Dynamic Data Model Definition in Cube using Python and Jinja

At Rittman Analytics we’re big fans of Cube, pioneer of the “Headless BI” movement and used in many of our client projects including the subject of one of our most recent case studies, Osprey Charging in the UK.

Cube now supports the use of Python and Jinja for defining dynamic data models, a feature introduced as part of Cube’s improved integration with dbt Core via the new cube_dbt package that simplifies the process of defining the Cube semantic layer on top of dbt models by enabling developers to load metadata from a dbt project’s manifest.json file.

 
 

Even more interestingly this new ability to declare and invoke Python functions from within a Jinja template gives us a means to de-duplicate common patterns in our data models and the dynamic generation of data models from a remote data source or conditional logic.

Dynamic Generation of Data Models

Consider a situation where you have a multi-tenant Cube setup where a number of tenants have variations on a base Cube data model that is then extended or amended for each tenant based on their particular reporting needs.

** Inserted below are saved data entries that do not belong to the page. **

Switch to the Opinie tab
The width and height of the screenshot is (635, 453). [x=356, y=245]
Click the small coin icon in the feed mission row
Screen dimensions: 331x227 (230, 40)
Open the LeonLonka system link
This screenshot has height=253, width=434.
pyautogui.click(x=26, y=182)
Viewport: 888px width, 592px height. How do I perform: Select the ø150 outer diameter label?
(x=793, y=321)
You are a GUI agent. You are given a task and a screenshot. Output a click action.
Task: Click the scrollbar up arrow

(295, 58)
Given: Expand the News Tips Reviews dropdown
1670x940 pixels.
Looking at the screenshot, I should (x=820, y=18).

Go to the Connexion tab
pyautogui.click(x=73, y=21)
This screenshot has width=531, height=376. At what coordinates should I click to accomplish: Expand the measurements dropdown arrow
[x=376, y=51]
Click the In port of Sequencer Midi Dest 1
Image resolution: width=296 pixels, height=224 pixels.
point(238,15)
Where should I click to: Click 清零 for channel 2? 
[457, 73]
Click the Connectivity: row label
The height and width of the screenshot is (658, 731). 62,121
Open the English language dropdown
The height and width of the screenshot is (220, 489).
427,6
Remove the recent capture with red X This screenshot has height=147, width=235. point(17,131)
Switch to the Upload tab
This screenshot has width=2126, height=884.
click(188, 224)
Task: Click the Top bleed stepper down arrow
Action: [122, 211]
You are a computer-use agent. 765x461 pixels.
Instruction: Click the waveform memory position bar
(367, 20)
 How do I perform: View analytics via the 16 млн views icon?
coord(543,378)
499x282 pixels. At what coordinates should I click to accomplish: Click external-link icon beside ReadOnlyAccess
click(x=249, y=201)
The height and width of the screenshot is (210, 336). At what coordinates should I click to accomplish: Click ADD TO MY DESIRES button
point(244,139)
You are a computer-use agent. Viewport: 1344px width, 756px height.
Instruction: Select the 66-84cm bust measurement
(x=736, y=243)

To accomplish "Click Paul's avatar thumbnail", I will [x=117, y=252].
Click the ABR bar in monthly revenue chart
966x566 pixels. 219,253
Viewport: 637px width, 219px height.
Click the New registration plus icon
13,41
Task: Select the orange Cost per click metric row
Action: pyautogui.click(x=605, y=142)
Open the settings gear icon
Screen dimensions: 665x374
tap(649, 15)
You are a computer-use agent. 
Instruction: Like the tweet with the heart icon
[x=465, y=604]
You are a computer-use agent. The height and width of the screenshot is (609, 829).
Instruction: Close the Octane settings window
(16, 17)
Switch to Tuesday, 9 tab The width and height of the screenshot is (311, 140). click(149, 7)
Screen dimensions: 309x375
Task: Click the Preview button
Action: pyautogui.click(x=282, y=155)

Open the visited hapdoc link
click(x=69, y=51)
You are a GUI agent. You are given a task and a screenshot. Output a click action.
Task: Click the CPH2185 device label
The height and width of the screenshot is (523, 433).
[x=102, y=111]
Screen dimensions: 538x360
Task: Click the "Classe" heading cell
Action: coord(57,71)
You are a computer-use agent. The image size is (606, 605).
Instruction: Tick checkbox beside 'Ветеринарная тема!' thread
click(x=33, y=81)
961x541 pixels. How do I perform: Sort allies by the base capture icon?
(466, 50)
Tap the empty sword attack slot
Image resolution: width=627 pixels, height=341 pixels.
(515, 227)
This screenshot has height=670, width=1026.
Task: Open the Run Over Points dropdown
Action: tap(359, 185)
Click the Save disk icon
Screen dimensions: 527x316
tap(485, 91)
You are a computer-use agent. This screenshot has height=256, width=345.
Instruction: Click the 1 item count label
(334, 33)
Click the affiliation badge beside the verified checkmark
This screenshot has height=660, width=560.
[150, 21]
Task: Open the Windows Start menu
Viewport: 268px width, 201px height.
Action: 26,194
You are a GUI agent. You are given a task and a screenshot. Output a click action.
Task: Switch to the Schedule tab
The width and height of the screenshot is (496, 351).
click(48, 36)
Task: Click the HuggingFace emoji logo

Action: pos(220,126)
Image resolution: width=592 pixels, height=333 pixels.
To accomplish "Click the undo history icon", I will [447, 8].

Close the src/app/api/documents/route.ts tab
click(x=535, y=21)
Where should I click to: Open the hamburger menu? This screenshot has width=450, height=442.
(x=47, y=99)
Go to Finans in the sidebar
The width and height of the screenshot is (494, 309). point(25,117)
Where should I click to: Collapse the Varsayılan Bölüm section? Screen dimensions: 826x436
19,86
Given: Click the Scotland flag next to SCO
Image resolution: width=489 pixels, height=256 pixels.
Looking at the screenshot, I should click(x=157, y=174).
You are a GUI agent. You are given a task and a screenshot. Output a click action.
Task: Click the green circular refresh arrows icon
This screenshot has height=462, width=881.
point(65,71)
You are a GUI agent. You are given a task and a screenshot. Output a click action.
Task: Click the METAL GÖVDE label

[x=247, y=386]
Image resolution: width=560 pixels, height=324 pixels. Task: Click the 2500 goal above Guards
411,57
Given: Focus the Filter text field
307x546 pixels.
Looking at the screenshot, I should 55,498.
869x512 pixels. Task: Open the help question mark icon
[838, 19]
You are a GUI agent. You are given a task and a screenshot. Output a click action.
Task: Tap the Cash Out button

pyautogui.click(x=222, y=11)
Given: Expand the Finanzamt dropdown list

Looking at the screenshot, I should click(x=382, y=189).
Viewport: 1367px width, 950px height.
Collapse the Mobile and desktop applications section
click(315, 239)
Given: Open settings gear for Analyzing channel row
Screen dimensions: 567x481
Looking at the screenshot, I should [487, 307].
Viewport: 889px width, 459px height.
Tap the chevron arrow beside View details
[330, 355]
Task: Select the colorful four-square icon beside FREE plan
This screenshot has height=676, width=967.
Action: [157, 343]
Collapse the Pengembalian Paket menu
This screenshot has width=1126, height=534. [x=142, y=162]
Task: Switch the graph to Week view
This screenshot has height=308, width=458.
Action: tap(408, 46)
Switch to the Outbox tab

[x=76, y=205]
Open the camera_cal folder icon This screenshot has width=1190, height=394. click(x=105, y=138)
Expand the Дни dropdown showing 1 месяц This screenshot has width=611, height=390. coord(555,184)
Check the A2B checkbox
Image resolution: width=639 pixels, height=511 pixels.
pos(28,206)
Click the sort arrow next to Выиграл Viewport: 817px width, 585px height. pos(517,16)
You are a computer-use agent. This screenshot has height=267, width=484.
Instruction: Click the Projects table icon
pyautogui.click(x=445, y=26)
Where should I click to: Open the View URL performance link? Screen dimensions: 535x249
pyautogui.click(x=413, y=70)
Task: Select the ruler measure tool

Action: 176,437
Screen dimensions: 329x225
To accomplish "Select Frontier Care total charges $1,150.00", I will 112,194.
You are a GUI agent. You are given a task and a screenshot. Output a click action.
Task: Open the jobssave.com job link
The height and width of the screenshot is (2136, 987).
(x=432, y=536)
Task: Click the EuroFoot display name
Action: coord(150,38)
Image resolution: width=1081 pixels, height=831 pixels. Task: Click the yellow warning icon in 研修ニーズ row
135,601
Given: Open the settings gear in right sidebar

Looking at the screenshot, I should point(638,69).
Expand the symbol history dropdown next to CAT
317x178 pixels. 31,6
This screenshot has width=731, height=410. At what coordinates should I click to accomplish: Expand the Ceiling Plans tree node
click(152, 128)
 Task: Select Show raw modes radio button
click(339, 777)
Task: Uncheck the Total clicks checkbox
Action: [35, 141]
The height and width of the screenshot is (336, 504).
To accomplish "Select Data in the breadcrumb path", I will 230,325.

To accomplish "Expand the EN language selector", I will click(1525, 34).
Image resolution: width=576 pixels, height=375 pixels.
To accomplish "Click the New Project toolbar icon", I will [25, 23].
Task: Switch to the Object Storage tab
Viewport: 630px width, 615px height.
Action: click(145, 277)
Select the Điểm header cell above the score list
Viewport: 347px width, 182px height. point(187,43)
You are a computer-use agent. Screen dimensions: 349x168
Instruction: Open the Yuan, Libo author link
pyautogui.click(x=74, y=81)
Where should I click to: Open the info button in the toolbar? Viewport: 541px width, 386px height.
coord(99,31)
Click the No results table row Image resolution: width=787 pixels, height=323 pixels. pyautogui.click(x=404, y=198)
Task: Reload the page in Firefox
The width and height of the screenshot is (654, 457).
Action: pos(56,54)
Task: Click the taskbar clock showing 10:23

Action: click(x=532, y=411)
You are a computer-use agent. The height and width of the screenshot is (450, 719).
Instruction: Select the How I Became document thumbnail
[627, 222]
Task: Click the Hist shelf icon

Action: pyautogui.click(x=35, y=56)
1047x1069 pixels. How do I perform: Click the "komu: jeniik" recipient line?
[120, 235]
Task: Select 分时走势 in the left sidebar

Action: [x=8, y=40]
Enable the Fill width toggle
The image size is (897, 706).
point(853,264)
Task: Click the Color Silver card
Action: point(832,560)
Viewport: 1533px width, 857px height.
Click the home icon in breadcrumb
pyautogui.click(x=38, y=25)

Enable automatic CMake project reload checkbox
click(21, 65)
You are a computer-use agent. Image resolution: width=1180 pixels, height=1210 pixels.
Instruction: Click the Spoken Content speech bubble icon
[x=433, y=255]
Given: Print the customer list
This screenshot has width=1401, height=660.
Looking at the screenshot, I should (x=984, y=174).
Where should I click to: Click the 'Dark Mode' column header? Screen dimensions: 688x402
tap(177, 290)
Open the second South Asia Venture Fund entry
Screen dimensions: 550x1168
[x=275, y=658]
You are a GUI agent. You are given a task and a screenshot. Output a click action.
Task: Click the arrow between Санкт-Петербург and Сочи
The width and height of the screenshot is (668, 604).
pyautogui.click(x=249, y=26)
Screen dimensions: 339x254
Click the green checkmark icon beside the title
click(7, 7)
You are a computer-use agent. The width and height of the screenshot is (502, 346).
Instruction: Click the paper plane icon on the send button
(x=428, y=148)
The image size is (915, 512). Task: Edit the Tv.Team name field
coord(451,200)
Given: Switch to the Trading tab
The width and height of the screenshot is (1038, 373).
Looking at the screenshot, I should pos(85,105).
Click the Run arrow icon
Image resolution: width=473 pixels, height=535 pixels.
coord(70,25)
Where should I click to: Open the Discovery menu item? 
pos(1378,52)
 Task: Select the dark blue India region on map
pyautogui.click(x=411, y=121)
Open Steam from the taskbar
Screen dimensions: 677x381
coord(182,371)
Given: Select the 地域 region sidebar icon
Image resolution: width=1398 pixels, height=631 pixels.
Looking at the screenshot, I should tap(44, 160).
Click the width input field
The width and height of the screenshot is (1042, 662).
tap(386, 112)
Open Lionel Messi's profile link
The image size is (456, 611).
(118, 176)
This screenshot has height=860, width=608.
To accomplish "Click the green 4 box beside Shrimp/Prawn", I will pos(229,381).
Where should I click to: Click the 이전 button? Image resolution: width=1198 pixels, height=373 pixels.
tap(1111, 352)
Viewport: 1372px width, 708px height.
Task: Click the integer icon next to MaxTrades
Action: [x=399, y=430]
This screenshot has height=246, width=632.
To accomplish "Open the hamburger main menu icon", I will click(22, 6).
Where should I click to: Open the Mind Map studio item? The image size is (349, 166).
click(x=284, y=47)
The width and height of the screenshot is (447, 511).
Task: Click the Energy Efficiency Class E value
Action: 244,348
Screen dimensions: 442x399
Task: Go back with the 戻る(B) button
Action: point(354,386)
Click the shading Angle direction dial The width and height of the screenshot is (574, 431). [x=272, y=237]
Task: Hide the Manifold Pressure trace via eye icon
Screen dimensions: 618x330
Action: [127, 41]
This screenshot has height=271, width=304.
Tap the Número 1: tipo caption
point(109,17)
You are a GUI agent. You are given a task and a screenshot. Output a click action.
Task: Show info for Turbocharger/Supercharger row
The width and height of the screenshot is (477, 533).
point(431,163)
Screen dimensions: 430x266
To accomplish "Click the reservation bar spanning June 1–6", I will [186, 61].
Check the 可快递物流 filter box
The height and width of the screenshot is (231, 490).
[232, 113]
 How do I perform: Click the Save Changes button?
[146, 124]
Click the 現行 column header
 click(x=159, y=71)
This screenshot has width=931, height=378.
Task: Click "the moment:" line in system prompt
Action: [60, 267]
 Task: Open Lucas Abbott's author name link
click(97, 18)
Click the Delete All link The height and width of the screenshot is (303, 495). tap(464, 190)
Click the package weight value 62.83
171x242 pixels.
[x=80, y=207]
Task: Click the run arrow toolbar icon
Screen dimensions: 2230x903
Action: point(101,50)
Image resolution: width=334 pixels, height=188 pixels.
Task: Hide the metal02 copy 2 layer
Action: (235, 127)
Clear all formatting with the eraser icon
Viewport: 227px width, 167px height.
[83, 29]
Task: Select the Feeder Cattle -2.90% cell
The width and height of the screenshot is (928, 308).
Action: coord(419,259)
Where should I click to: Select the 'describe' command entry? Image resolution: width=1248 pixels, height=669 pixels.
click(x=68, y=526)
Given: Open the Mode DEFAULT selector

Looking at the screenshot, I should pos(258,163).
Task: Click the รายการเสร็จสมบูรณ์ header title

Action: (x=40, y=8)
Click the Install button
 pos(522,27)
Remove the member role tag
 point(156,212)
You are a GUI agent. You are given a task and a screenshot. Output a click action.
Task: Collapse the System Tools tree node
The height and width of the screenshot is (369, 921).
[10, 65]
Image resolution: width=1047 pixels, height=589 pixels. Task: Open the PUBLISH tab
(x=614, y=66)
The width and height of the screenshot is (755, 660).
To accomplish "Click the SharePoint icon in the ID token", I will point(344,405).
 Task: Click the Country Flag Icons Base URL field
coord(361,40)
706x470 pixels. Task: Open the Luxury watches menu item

Up until now we would need to handle these variations in each tenants’ cube data model by storing the base version in version control as a template and then write our own custom devops process to inject additional Cube YAML or JS dimension and measure definitions into those base models, hoping at the end that it’ll all still work and compile correctly.

Now we can simplify this tenant-level customisation by putting the customisable part of the cube model into a Python function, for example, and then referencing that via Jinja in the cube data model definition, like this:

# Define a Python function that returns a different dimension definition based on user input
def get_dimension(user_input):
    if user_input == 'option1':
        return "dimension1: { sql: ${CUBE}.'column1' ;; }"
    elif user_input == 'option2':
        return "dimension2: { sql: ${CUBE}.'column2' ;; }"
    else:  # Default to option3
        return "dimension3: { sql: ${CUBE}.'column3' ;; }"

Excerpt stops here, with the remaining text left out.